Die Startlisten sind lang, doch bei der Suche nach „GER“ wird man nicht fündig. Deutsche Athleten stehen bei der Veranstaltung in Kampala nicht auf der Startliste.

Aktuelle Startlisten der IAAF

Eine gute Rolle sollte ein weiterer Kenianer spielen. Leonard Barsoton gewann die kenianische Qualifikation und wurde bei der letzten WM Fünfter. Vincent Rono wurde in der Qualifikation Vierter und wird zum ersten Mal für Kenia bei einem Cross-Rennen starten. Ob der Weltrekordler über 10 km und 15 km auf der Straße, Leonard Komon (KEN), ganz vorne einlaufen wird, ist nach seinen letzten Vorstellungen kaum zu erwarten. Komon steht schon eine Woche später auf der Startliste beim Prager Halbmarathon.

Von äthiopischer Seite ist der mehrfache äthiopische Meister Getaneh Molla sehr aussichtsreich.

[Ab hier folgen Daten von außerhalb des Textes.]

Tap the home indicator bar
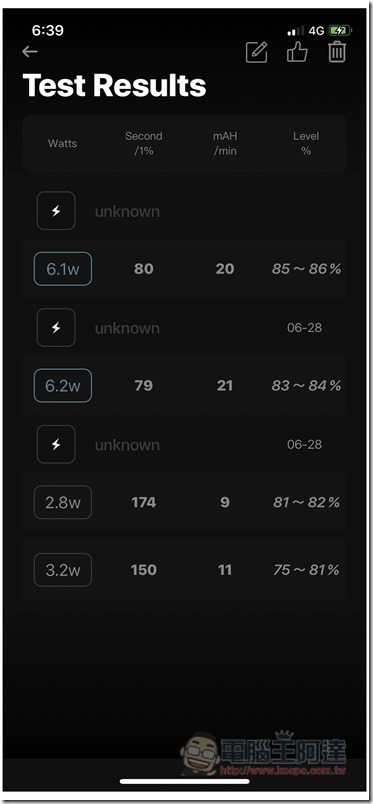Image resolution: width=373 pixels, height=804 pixels. pyautogui.click(x=185, y=781)
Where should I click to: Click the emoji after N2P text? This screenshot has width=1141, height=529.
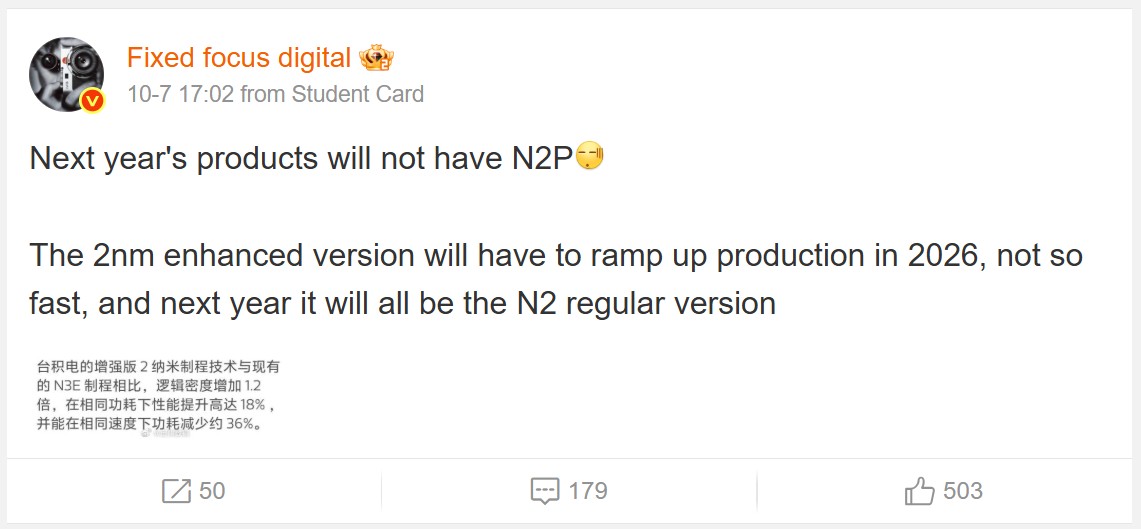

Im Jahr 2015 wurde er Afrikameister über 5000 m auf der Bahn. Lange im Geschäft ist Muktar Edris (ETH), der sowohl 2013 als auch 2015 bei der Cross WM jeweils Bronze holte. Lokalmator ist Joshua Cheptegei (UGA), der bei Olympia in Rio Sechster über 10000 m wurde. Und unbedingt zu beachten ist Leonard Korir (USA), der u.a. den Edinburgh Cross Anfang Januar gewann.